• _DATA PROVIDED_
^^^^^^^^^^^^^^^^

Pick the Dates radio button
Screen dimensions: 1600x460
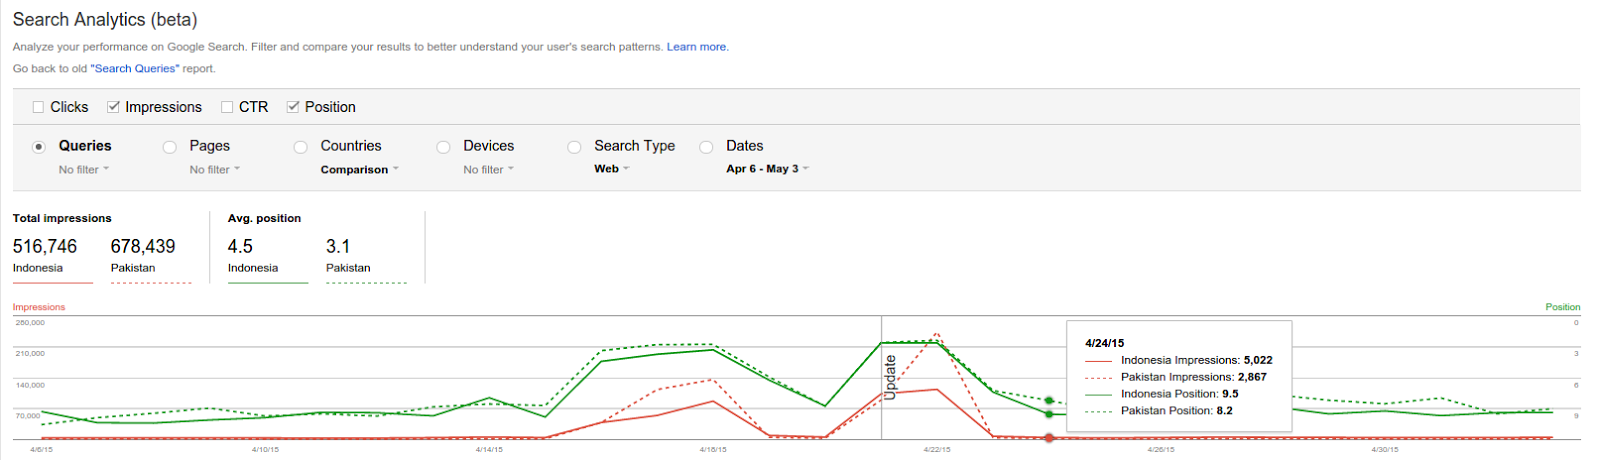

^^^^^^^^^^^^^^^^

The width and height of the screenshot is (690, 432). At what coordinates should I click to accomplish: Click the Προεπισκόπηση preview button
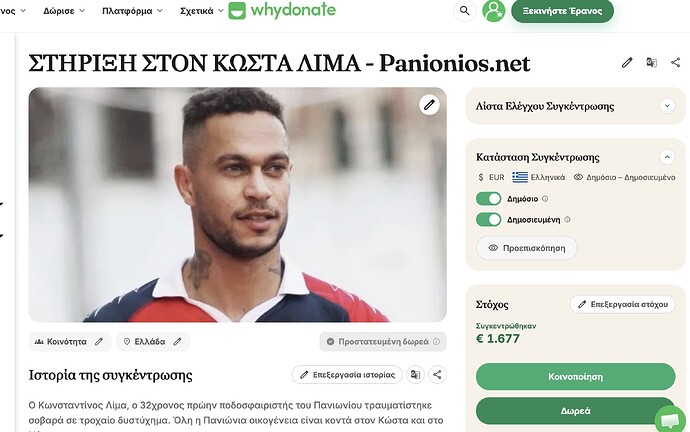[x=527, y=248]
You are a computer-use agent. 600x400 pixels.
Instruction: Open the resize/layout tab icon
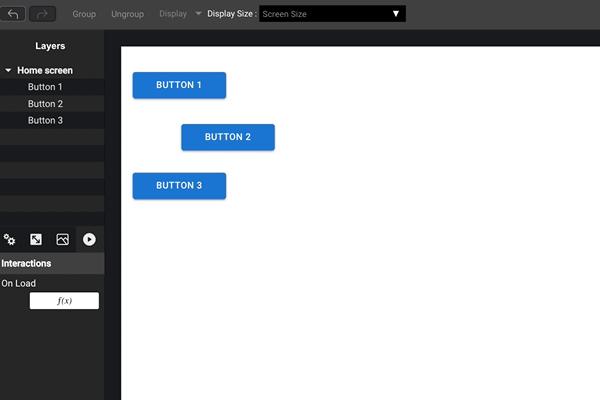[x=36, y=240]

^^^^^^^^^^^^^^^^

• _PROBLEM TO SOLVE_
Everything above from the line with "Pick the Dates radio button" to the line with "Screen dimensions: 1600x460", both included, must be repeated exactly, and nothing outside that range.

• _RESPONSE_
Pick the Dates radio button
Screen dimensions: 1600x460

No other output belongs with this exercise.